Text block.
Model Cards (Per Build)
Model cards are auto-generated from the evaluation metrics stored in the experiment tracker and model registry as part of the CI pipeline’s documentation generation stage. When a new model version is registered, the pipeline generates a model card containing the model’s architecture summary, training data version, evaluation metrics disaggregated by subgroup, intended use statement, and known limitations.
The model card template is version-controlled and maintained by the Conformity Assessment Coordinator. Template changes require review to ensure continued alignment with AISDP module requirements and Annex IV expectations. Each generated model card references the template version used in its creation.
Google’s Model Cards Toolkit provides an established framework for this generation. The data that populates the card is drawn from the pipeline’s own outputs (evaluation metrics, registry metadata, configuration values), ensuring that the model card always reflects the actual model. Auto-generation eliminates the risk of model cards being written from memory weeks after training, which introduces inaccuracies. The generated model card is stored as a pipeline artefact with a ten-year retention policy.

Records from a dataset:

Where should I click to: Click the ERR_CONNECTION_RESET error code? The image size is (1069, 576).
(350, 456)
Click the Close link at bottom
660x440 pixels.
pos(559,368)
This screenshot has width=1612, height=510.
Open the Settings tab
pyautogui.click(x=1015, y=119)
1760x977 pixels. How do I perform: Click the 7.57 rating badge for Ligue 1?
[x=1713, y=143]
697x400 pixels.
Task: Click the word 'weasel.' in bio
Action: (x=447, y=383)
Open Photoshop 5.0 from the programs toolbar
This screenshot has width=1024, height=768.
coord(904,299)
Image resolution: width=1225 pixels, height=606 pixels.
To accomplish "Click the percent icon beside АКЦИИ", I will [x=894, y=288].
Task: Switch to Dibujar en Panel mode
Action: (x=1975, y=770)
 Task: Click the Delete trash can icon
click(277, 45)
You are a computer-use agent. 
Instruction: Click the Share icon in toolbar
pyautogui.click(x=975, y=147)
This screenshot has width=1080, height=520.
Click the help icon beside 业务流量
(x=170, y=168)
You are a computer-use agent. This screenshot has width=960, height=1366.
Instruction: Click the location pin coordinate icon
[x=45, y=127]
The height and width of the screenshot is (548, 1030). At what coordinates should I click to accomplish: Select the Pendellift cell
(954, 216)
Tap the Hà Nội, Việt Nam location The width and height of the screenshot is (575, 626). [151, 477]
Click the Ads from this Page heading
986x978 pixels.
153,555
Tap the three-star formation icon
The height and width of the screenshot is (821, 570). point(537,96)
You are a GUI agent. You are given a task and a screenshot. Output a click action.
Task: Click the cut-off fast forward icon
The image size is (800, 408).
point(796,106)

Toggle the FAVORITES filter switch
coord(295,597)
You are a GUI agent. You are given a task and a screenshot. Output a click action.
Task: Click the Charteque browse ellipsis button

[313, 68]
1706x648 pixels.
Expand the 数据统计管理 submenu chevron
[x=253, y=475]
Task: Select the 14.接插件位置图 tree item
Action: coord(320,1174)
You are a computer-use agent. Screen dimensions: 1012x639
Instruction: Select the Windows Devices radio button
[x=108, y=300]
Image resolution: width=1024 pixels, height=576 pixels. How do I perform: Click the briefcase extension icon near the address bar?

Problems.
1. According to the model cards text, who maintains the version-controlled model card template?
2. Carry on writing the text on per-build model cards, beginning right after its last sentence.

Results for each task.
1. The Conformity Assessment Coordinator maintains it.

2.
Key outputs
- Auto-generated model card per model version
- Version-controlled template with governance review for changes
- Pipeline artefact storage with ten-year retention
- Module 5 and Module 3 AISDP evidence
Test Reports (Per Build)
Test reports covering all unit, integration, regression, fairness, and robustness tests are auto-generated as part of each CI pipeline execution. The report aggregates the results from every test category and the model validation gates into a single, navigable document.
The report should present results at two levels: a summary view showing pass/fail status per test category (suitable for the AI Governance Lead’s review), and a detailed view showing individual test results, failure messages, and metric values (suitable for the Technical SME’s investigation). The report carries a timestamp, the pipeline execution ID, the composite version identifier, and the data version used for evaluation.
The currency mechanism ensures that each auto-generated report carries a source reference linking it to the specific pipeline run that produced it. A governance dashboard should display, for each AISDP module, the date of the last auto-generated update and the date of the last human review. Modules where the auto-generated content is newer than the last human review are flagged for attention.
Key outputs
- Auto-generated test report per pipeline execution
- Summary and detail views for different audiences
- Timestamp, pipeline execution ID, and composite version linkage
- Module 5 AISDP evidence
SBOMs (CycloneDX/SPDX, ML-Specific Components)
Software Bills of Materials (SBOMs) list all third-party dependencies with versions and licence information. For AI systems, the SBOM must extend beyond traditional software dependencies to include ML-specific components: model framework versions, pre-trained model provenance, dataset processing library versions, and any third-party model APIs or embedding services.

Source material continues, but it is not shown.